Dash 7 Series 100: standard passenger version seating 50 passengers.
Dash 7 Series 101: all-cargo version of Series 100 able to accommodate five standard pallets.
Dash 7 Series 150: developed passenger version introduced in 1978 with higher gross weight, increased fuel capacity and improved passenger amenities.
Dash 7 Series 151: all-cargo version of Series 150.
Dash 7 IR: single special ice reconnaissance version of the Series 150 built for the Canadian government.
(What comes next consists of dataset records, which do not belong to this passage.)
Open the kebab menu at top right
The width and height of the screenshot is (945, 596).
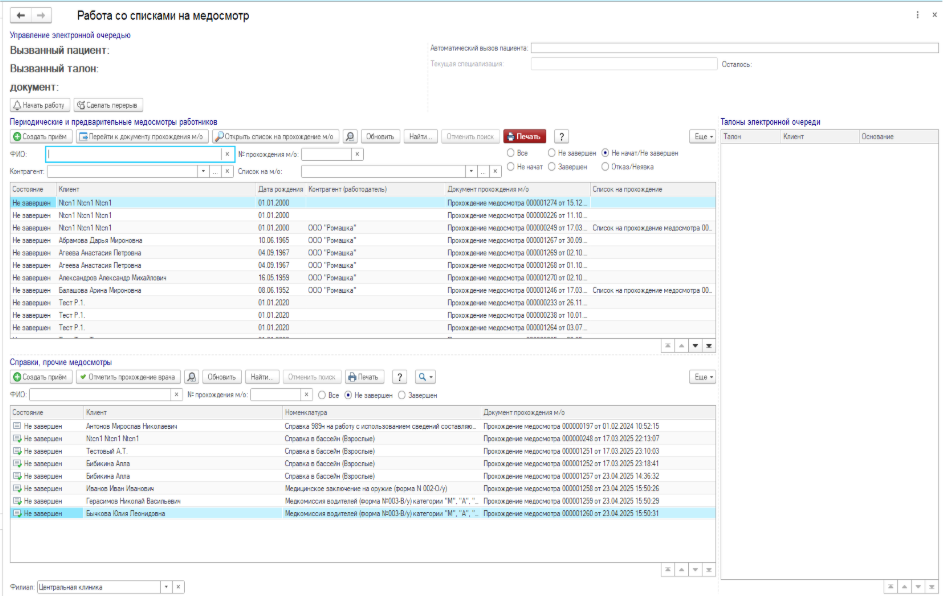pos(917,15)
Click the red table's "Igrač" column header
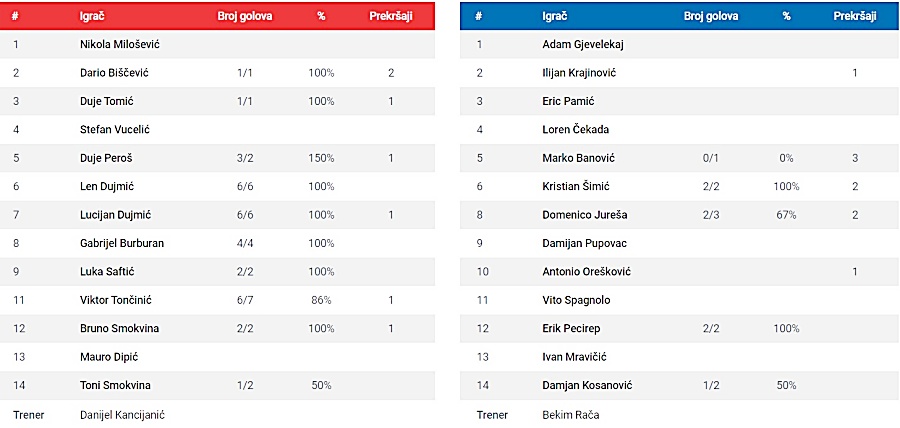Image resolution: width=900 pixels, height=428 pixels. click(93, 17)
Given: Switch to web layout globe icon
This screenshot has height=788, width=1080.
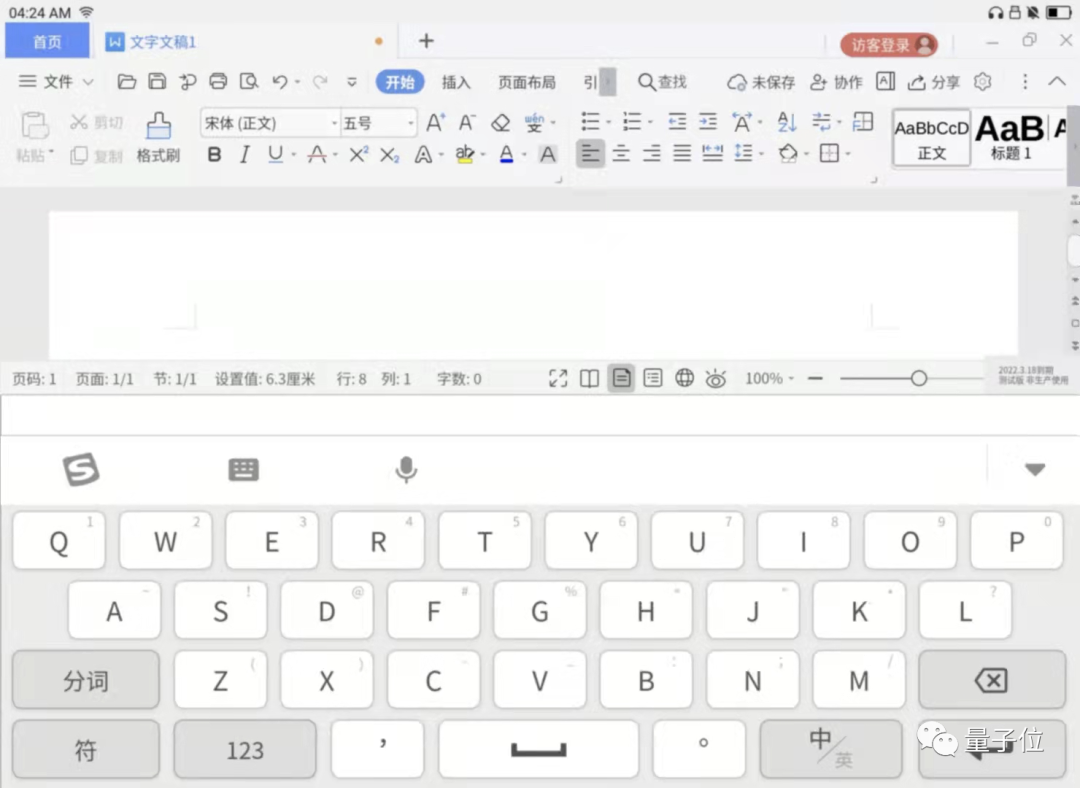Looking at the screenshot, I should pyautogui.click(x=684, y=377).
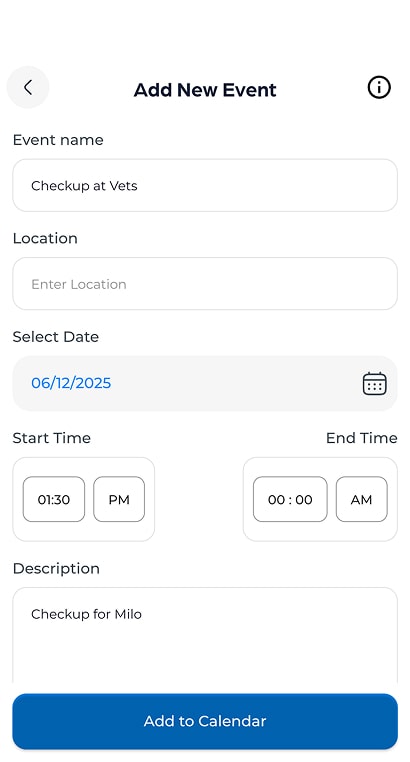The height and width of the screenshot is (762, 410).
Task: Click the Enter Location field
Action: (205, 284)
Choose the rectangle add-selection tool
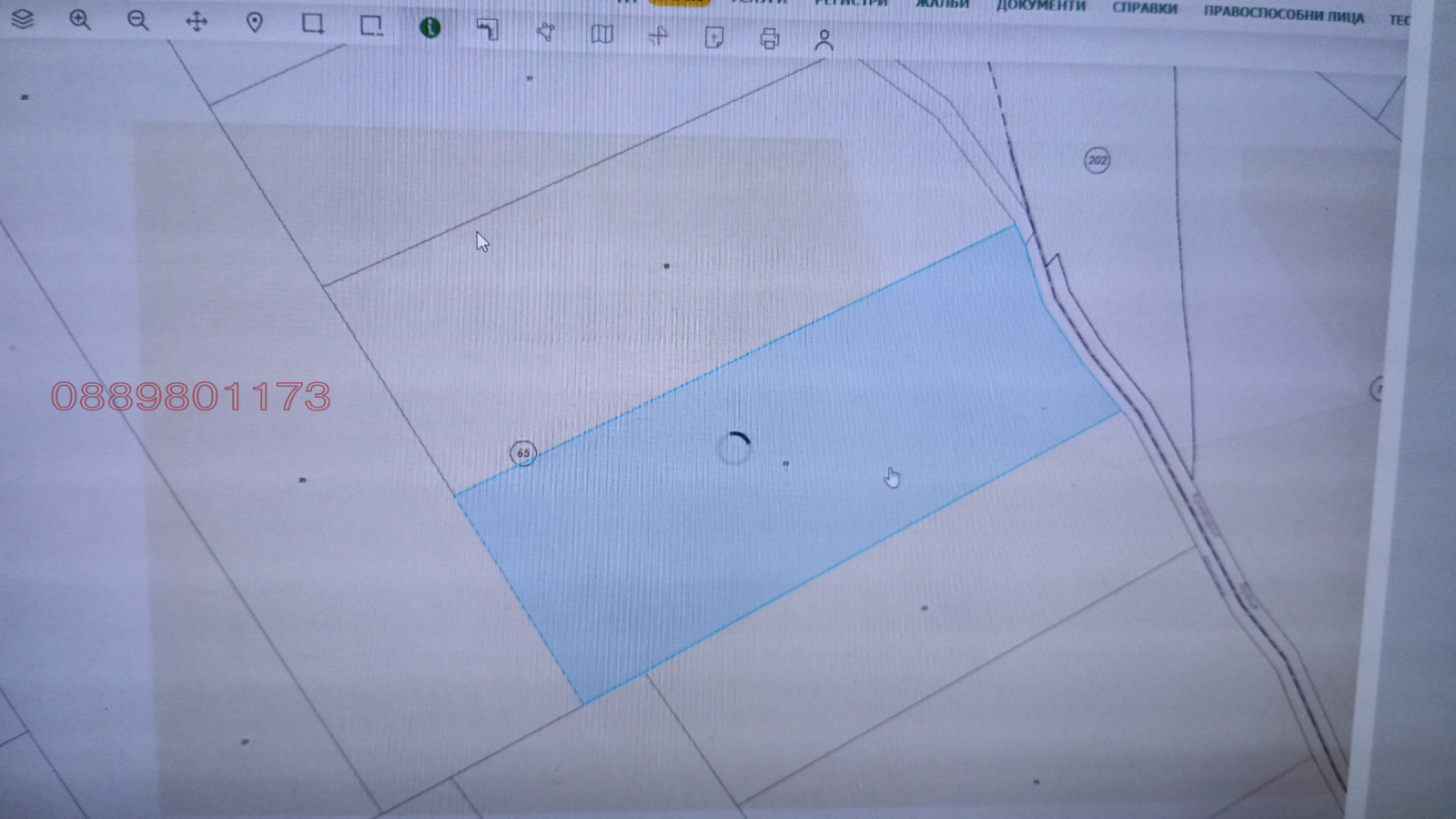 [313, 24]
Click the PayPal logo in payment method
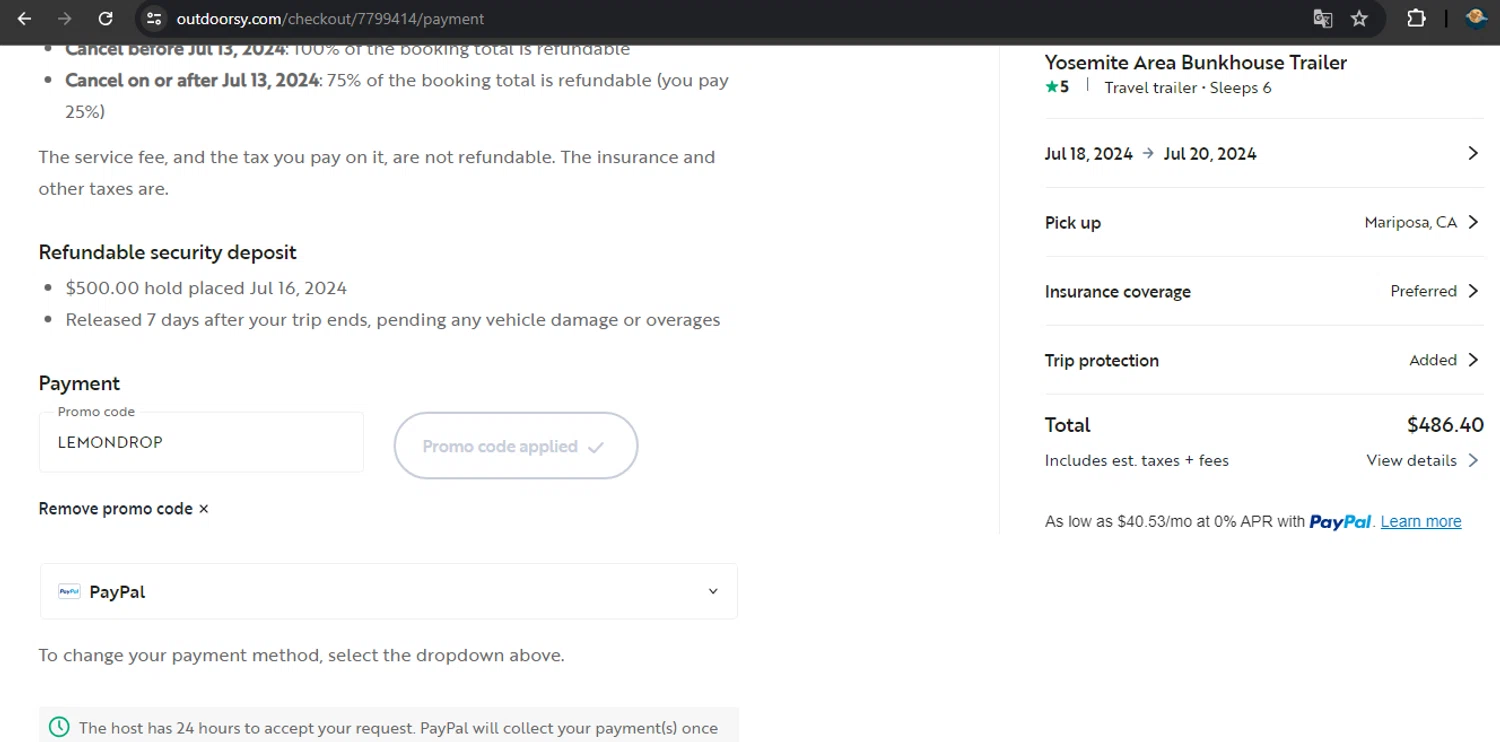The width and height of the screenshot is (1500, 742). 69,591
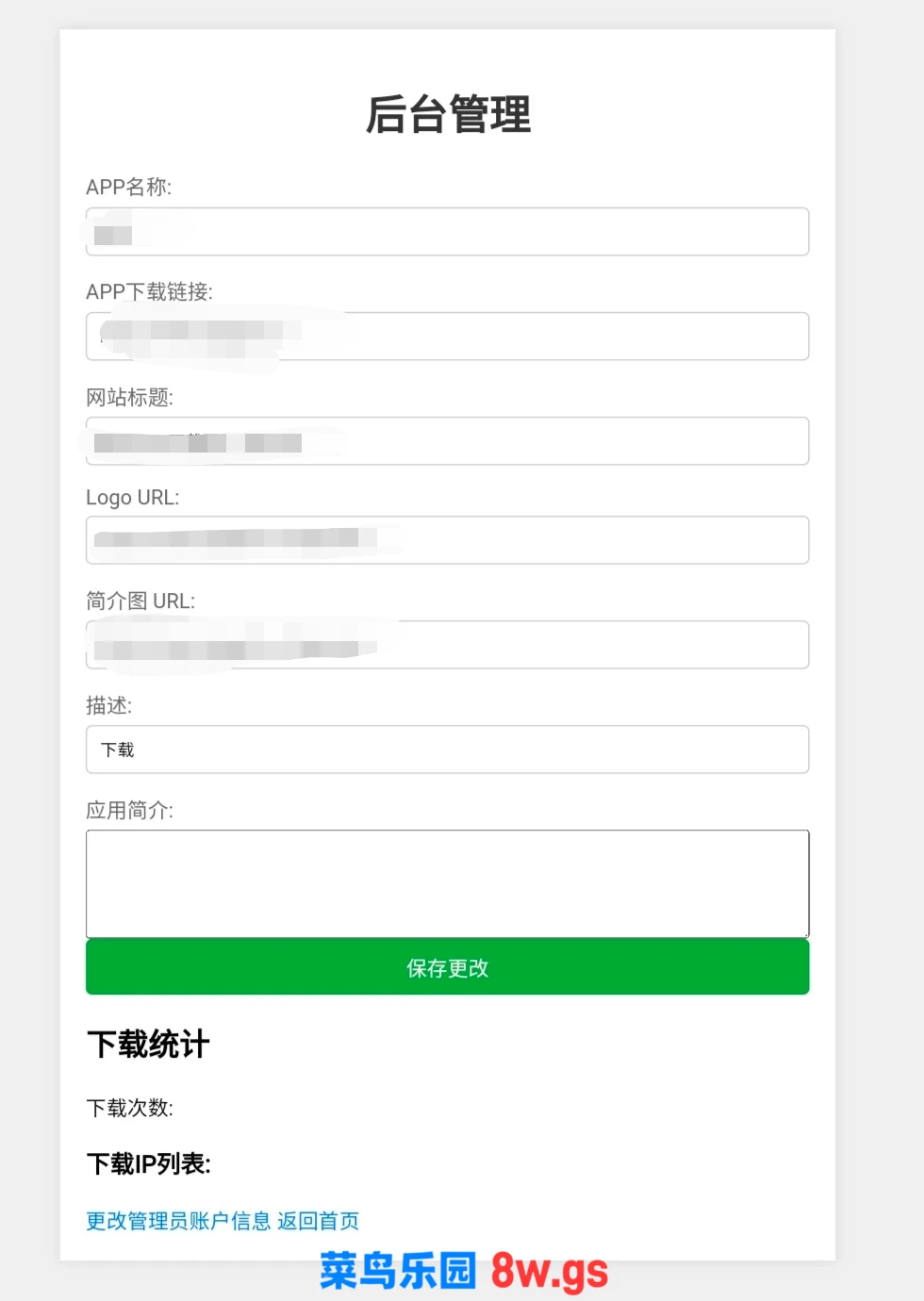Click the 下载IP列表 heading
This screenshot has width=924, height=1301.
(x=148, y=1164)
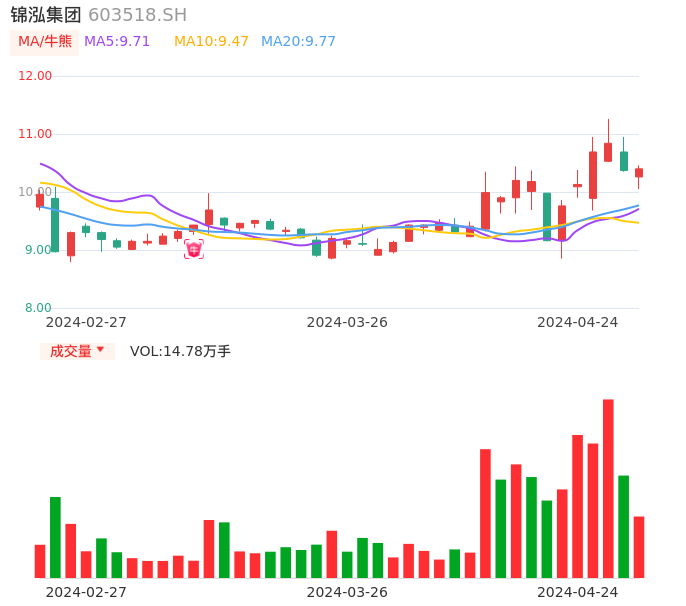The height and width of the screenshot is (606, 686).
Task: Click the 603518.SH stock code
Action: pos(137,15)
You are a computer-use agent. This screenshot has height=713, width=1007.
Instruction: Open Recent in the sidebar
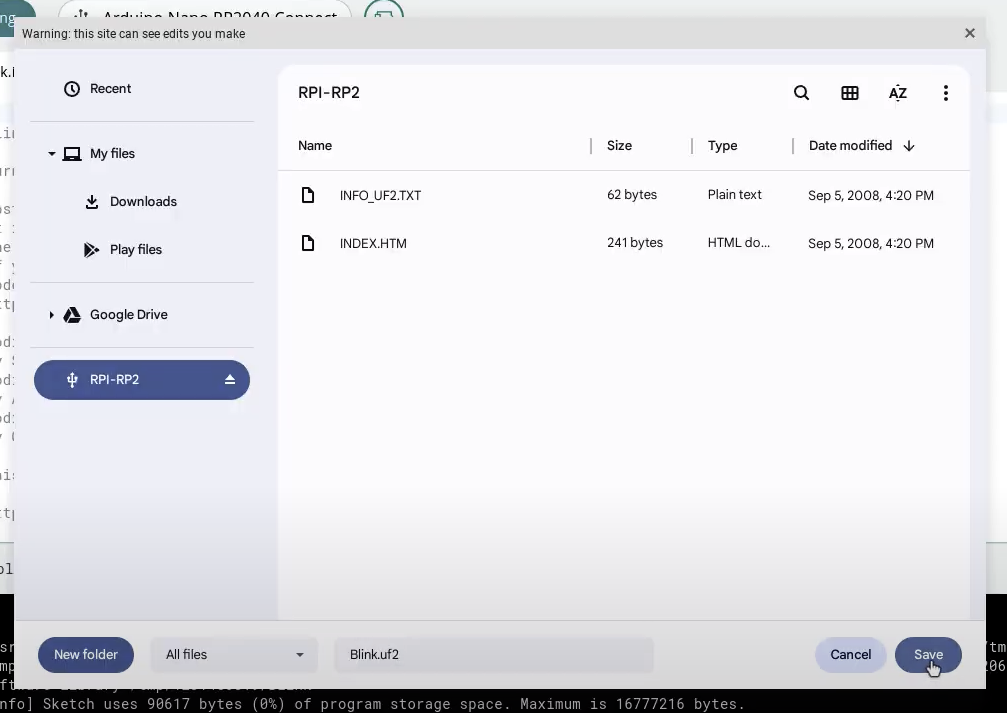tap(110, 89)
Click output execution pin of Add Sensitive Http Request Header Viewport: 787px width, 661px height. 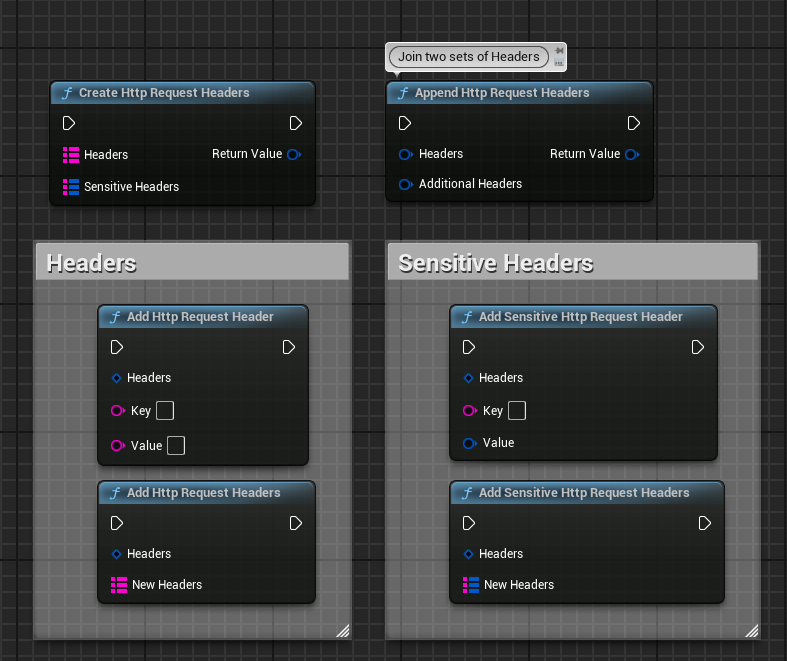[x=698, y=347]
Equipped with SLAR and computers to track ice formations and flow patterns, the aircraft was delivered in May 1986 and is operated by Bradley Air Services for the Department of Environment.

DHC-7 Series 100
Engines: 4 x P & W Aircraft Canada PT6A-50 turboprop, 835kW
Max take-off weight: 19958 kg / 44000 lb
Empty weight: 12542 kg / 27651 lb
Wingspan: 28.35 m / 93 ft 0 in
Length: 24.58 m / 81 ft 8 in
Height: 7.98 m / 26 ft 2 in
Wing area: 79.89 sq.m / 859.93 sq ft
Cruise speed: 436 km/h / 271 mph
Ceiling: 6400 m / 21000 ft
Range w/max.payload: 1279 km / 795 miles
Crew: 2
Passengers: 48

DHC 7-102/103

Engines: 4 x P&W PT6A-50, 1120 shp.
Props: Hamilton 4-blade, 135-in.
Seats: 50.
Length: 80.5 ft.
Height: 26.2 ft.
Wingspan: 93 ft.
Wing area: 860 sq.ft.
Wing aspect ratio: 10.
Maximum ramp weight: 44,100 lbs.
Maximum takeoff weight: 44,000 lbs.
Standard empty weight: 27,044 lbs.
Maximum useful load: 17,056 lbs.
Zero-fuel weight: 39,000 lbs.
Maximum landing weight: 42,000 lbs.
Wing loading: 51.2 lbs/sq.ft.
Power loading: 9.8 lbs/hp.
Maximum usable fuel: 9925 lbs.
Best rate of climb: 1200.
Service ceiling: 22,800 ft.
Max pressurisation differential: 4.7 psi.
8000 ft cabin alt @: 22,000 ft.
Maximum engine out rate of climb: 700 fpm @ 124 kts.
Engine out climb gradient: 338 ft/nm.
Engine out ceiling: 14,800 ft.
Maximum speed: 231 kts.
Normal cruise @ 16,000ft: 225 kts.
Fuel flow @ normal cruise: 1639 pph.
Endurance at normal cruise: 5.5 hrs:
Stalling speed clean: 100 kts.
Stalling speed gear/flaps down: 66 kts.
Turbulent-air penetration speed: 171 kts.


Engines: four 1,120-shp (835-kW) Pratt & Whitney Canada PT6A-50 turboprops.
Maximum speed 266 mph (428 km/h) at 8,000 ft (2,440 m)
Service ceiling 21,000 ft (6,400 m)
Range 1,347 miles (2,168 km) with a 6,500-lb (2,948-kg) payload.
Empty weight: 27,650 lb (12,542 kg)
Maximum take-off 44,000 lb (19,958 kg).
Wing span 93 ft 0 in (29.35 m)
Length 80 ft 7.75 in (24.58 m)
Height 26 ft 2 in (7.98 m)
Wing area 860.0 sq ft (79.89 sq.m)
Payload: 50 passengers or 11,310 lb (5,130 kg) of freight.